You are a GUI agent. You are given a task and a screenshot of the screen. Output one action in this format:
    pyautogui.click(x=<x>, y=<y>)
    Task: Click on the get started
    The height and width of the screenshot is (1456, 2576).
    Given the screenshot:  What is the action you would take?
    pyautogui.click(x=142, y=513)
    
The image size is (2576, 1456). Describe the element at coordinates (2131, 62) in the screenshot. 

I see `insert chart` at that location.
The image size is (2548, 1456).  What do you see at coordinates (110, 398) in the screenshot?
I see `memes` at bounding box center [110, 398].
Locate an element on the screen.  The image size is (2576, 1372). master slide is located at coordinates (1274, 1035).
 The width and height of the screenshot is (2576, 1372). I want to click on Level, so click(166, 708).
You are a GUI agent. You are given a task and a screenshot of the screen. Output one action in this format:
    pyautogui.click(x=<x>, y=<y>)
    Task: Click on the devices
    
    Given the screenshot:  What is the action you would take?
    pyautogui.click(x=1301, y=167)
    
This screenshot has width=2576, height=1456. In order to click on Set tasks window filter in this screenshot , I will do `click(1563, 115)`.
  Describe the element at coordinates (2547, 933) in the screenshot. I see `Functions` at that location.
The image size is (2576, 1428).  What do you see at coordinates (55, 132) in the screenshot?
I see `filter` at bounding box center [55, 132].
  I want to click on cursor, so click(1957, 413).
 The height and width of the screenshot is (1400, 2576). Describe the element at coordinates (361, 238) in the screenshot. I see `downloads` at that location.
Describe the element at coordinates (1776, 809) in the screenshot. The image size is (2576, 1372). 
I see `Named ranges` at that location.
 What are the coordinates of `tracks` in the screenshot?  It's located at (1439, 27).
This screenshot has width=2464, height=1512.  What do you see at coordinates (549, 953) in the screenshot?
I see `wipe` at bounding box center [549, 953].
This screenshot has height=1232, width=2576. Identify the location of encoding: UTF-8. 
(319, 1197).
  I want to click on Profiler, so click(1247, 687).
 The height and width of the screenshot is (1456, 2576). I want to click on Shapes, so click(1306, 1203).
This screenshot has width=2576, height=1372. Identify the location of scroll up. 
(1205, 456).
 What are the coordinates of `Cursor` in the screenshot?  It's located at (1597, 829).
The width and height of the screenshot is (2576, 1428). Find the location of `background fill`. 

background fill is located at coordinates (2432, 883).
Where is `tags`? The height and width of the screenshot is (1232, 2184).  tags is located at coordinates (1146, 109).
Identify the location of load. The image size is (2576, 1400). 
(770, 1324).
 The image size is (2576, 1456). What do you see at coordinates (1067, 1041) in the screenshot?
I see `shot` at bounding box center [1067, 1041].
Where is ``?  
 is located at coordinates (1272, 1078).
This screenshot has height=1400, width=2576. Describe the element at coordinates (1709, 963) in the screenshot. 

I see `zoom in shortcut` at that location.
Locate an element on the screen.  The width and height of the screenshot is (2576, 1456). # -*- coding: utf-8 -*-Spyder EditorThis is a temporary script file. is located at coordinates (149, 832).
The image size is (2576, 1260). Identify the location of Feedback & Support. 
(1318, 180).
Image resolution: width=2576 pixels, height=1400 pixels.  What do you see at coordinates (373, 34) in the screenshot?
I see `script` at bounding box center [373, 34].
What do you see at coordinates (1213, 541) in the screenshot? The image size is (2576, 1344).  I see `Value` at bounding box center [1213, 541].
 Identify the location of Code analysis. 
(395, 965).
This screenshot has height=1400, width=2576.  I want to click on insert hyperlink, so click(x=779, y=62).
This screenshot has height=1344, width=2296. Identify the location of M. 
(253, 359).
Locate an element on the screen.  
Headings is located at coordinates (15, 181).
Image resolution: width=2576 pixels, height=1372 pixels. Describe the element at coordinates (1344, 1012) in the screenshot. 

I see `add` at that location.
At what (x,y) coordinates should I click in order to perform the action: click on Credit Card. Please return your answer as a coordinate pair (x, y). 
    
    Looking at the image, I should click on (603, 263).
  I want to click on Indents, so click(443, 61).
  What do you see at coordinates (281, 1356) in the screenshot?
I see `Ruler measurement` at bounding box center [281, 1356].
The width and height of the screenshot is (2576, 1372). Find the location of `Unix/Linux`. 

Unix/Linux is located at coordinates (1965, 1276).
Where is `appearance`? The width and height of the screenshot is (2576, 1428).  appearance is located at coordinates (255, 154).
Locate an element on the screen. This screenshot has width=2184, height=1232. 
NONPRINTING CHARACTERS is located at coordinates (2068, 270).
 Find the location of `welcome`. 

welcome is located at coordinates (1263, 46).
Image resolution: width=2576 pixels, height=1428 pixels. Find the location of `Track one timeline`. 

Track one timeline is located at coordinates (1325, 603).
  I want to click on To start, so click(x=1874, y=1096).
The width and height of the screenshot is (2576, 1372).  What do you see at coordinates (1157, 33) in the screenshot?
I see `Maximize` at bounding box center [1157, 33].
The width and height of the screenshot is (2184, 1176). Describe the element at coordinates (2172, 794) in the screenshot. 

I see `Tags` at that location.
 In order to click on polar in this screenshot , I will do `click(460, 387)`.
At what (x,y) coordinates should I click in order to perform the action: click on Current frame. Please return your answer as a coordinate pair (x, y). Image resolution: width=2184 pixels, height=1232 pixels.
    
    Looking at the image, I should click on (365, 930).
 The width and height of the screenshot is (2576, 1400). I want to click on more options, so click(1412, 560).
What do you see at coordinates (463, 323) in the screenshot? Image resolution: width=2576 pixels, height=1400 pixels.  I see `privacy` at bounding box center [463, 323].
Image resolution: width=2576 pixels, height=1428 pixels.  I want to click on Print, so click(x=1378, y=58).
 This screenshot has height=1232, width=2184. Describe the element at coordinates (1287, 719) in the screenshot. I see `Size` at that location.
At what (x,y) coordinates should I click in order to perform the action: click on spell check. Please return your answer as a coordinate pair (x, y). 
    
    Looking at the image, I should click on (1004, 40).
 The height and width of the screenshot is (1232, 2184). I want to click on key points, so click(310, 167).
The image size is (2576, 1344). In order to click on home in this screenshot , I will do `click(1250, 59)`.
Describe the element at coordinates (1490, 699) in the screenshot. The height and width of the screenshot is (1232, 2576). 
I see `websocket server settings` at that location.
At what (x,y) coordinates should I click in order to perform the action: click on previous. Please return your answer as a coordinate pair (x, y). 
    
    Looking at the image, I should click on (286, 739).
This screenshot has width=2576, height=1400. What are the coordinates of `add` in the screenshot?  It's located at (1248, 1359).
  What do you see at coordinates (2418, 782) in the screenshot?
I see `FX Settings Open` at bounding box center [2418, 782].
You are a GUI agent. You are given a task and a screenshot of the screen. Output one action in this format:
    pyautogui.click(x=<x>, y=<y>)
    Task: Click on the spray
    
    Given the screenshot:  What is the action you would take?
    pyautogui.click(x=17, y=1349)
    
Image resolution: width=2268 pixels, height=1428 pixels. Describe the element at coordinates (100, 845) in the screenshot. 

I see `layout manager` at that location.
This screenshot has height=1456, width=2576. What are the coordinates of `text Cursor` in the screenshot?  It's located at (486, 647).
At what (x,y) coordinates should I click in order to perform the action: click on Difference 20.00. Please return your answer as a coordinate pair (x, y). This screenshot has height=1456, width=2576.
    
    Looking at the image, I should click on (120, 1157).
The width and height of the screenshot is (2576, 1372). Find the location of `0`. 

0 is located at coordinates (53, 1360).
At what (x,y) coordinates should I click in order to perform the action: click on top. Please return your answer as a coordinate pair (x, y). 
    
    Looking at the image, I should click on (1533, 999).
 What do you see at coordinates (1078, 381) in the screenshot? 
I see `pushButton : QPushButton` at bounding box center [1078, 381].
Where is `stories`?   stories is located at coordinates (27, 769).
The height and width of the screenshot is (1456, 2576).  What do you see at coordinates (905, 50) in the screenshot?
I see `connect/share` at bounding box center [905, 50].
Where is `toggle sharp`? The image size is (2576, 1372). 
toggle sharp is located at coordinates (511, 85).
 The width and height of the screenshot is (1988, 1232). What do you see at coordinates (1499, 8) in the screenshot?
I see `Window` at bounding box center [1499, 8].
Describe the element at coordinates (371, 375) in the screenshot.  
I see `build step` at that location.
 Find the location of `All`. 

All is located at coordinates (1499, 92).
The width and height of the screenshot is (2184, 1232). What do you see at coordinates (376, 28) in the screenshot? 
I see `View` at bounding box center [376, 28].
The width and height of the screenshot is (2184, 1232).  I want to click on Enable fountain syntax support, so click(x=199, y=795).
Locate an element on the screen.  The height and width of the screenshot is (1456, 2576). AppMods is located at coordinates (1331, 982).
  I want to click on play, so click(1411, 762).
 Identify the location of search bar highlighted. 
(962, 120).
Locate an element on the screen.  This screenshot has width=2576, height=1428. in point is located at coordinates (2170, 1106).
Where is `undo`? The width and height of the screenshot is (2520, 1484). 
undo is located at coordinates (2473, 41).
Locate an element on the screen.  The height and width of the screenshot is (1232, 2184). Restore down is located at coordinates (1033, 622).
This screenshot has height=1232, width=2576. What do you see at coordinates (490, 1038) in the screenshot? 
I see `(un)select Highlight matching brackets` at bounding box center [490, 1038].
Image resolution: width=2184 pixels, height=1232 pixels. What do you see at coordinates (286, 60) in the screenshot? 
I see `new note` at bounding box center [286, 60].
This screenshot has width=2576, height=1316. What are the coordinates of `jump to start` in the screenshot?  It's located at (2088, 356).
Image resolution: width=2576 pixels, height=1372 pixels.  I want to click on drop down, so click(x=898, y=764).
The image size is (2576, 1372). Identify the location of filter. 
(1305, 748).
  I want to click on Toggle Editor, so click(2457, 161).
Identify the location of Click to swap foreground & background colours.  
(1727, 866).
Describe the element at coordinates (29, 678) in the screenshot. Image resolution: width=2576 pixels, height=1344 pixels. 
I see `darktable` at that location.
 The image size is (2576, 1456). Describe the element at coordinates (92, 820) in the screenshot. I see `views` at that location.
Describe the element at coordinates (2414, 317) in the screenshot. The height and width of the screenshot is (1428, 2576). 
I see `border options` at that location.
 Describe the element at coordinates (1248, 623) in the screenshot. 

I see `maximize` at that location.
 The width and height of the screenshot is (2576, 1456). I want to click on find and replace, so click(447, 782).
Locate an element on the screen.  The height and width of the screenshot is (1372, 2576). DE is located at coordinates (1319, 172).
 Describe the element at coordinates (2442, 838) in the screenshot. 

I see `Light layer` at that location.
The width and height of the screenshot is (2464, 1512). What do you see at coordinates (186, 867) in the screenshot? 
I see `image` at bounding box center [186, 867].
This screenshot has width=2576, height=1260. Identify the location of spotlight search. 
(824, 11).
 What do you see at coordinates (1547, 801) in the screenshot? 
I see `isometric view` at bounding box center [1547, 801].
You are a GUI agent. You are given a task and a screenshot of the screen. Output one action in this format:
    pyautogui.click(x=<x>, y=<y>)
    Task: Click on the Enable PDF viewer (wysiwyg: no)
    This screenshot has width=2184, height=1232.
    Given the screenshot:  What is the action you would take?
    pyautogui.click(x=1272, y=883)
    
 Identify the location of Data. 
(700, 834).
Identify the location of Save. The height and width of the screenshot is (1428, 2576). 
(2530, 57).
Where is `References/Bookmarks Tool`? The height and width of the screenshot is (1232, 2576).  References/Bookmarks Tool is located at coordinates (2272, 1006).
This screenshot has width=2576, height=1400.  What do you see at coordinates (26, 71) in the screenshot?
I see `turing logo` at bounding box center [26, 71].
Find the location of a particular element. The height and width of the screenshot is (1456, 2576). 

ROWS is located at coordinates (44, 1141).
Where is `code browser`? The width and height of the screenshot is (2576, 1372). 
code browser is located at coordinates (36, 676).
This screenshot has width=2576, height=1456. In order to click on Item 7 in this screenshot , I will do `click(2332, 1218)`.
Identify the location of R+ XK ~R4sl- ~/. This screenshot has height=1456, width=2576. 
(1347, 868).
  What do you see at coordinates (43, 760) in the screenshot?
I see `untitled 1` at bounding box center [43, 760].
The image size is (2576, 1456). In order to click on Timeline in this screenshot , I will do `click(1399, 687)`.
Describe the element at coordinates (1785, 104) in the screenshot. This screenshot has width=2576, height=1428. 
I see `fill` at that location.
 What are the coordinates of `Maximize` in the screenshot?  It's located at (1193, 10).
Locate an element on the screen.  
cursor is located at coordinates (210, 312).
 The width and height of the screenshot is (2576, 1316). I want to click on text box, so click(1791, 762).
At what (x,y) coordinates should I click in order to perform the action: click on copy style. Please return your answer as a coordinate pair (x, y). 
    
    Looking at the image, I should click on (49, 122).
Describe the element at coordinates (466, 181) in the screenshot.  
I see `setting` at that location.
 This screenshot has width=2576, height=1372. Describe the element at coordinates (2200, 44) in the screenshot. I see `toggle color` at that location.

WHAT NEEDS TO BE DONE => Please repeat the data above word for word, everything from the line containing "The image size is (2576, 1260)." down to the line containing "so click(x=779, y=62).", with both of those lines included.

ANSWER BELOW =>
The image size is (2576, 1260). Identify the location of Feedback & Support. 
(1318, 180).
Image resolution: width=2576 pixels, height=1400 pixels.  What do you see at coordinates (373, 34) in the screenshot?
I see `script` at bounding box center [373, 34].
What do you see at coordinates (1213, 541) in the screenshot? The image size is (2576, 1344).  I see `Value` at bounding box center [1213, 541].
 Identify the location of Code analysis. 
(395, 965).
This screenshot has height=1400, width=2576.  I want to click on insert hyperlink, so click(x=779, y=62).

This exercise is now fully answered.